デイリー・アップデート

2019年8月1日 (木)

[南アフリカ] 第2四半期の失業率は29%で2008年来の高水準となった。就業不可能な者や就職活動を諦めた者を含めた広義失業率も35.8%まで上昇している。国営電力会社Eskomの2019年3月期の年度財務報告は207億ランド(15億ドル)という史上最悪の赤字となった。Moody'sは政府によるEskomへの590億ランドの追加支援は南アの信用格付けに悪影響を及ぼすと見ている。

[お休みのお知らせ] 明日、2019年8月2日のデイリーアップデートはお休み致します。

[ロシア] 7月中旬以降、シベリア地方では森林火災が頻発し、被害面積は現在300万ヘクタールを越えている。
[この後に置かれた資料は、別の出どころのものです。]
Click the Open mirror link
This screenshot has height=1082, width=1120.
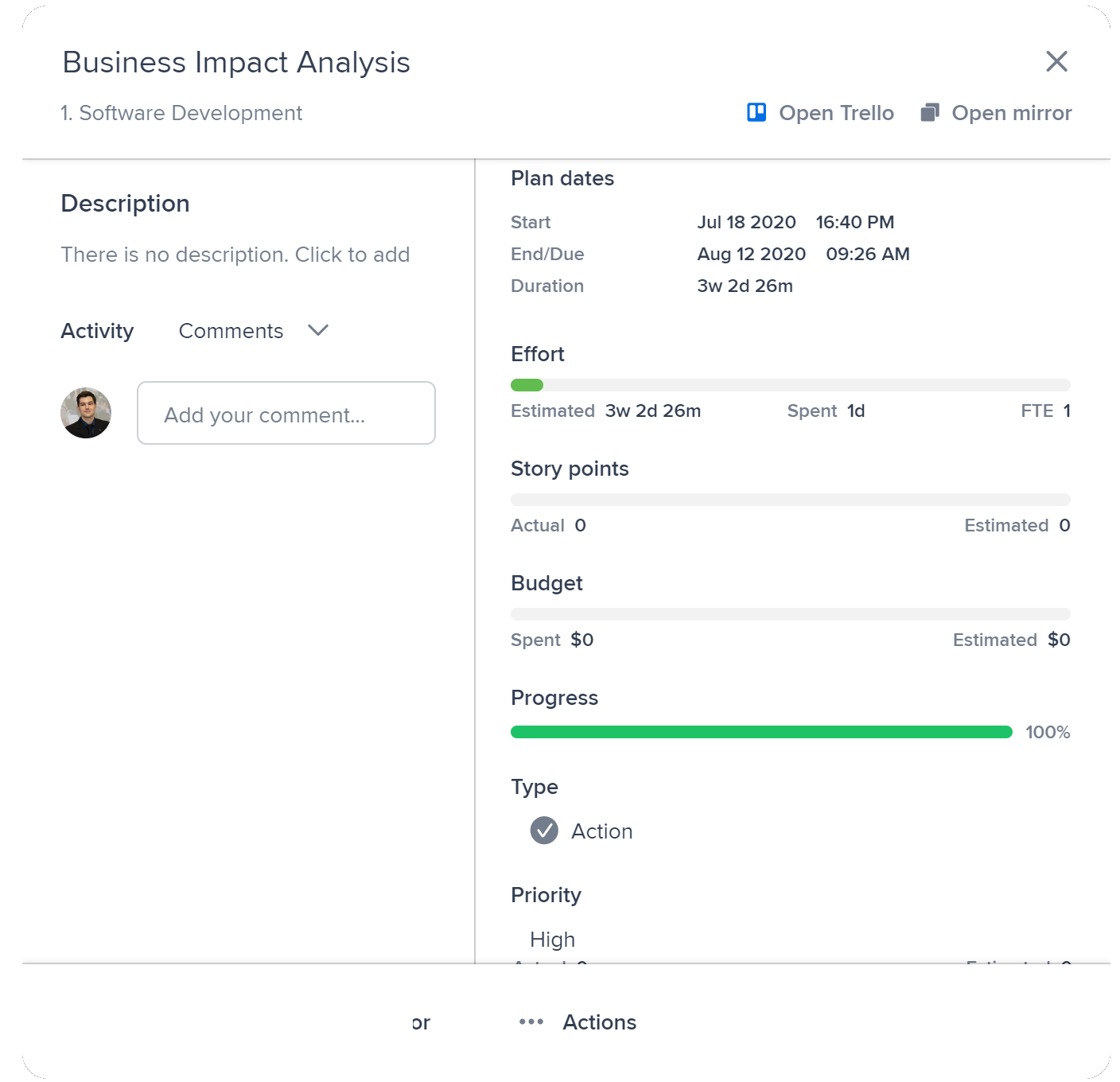coord(1011,113)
これはベルギーの総面積に匹敵し、周辺の都市全体が黒煙と有害煙霧に覆われる中、環境問題専門家らはこの災害が北極圏の氷融解を加速させる恐れがあると警告している。

[イタリア] 7月23日にコンテ首相がリオン・トリノ間の高速鉄道計画(TAV計画)を承認した。しかし、連立与党の「五つ星運動」はTAV計画に反対しており、7月31日、元老院(上院)に再交渉を目指す動議を提出した。元老院は、8月5日と6日に同動議を審議のうえ採決する予定。元老院議員の過半数はTAV計画に賛成していることから、「五つ星運動」の動議は否決され、イタリア側でのTAV建設工事は続行される見込み。
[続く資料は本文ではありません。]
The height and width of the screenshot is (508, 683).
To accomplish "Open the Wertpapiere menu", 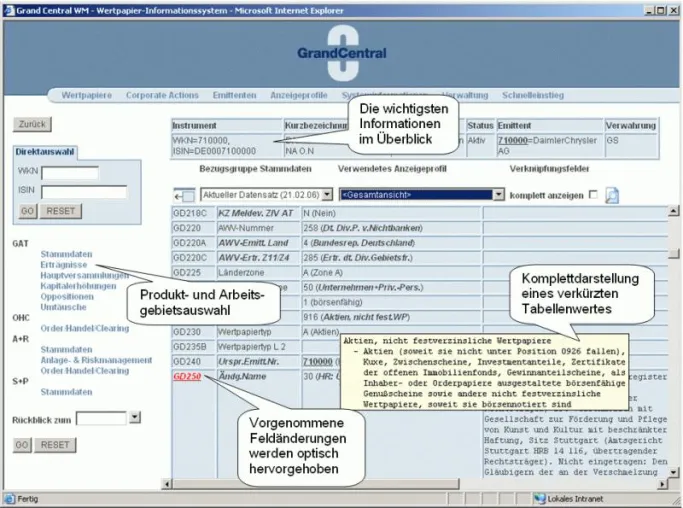I will pos(87,95).
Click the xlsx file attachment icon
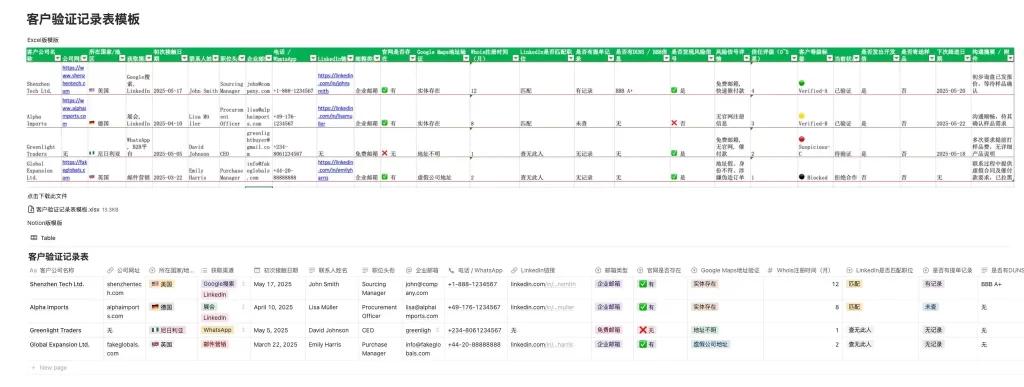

[米/イラン] 米財務省外国資産管理局(OFAC)は、イランのザリーフ外相を制裁対象に指定した。ザリーフ外相の米国内にある資産や米国企業などが保有する同外相の資産は凍結される。同外相は、米国には資産を保有していないと発言。同外相は毎年9月にニューヨークで行われる国連総会に出席しているが、今年9月に訪米を許可されるかどうかは不明。米国は今年6月に、イランのハメネイ最高指導者も制裁対象に指定している。

[米/中] 7月31日、上海にて開催されていた米中閣僚級通商交渉が終了した。中国による米国農産品の購入やその他の構造的課題について協議されたもよう。両国間交渉は5月に実質的に決裂したが、今次の会合でどこまで交渉を遡ることに双方が合意したのかは不明。次回日程発表の有無が注目されていたところ、次回は9月、米国にて開催予定と米中双方より発表あり。取り沙汰されていた習近平国家主席と米交渉団との会談は実現しなかった。

[米国] 7月30-31日にFOMCが開催され、政策金利の誘導目標の0.25%ポイントの引き下げ(引き下げ後の金利誘導目標は年2.00~2.25%)と、資産縮小の2か月前倒し終了が決定された。米景気は拡大しており、失業率は約50年ぶりの低水準にあるものの、世界経済の動向への先行き不透明感や物価上昇率の伸び悩みを理由に、FRBは緩和策に踏み切った。ただし、パウエルFRB議長は『景気循環の途中での微調整』と、あくまで予防的利下げであり、利下げサイクル局面に入ったわけではないことを強調した。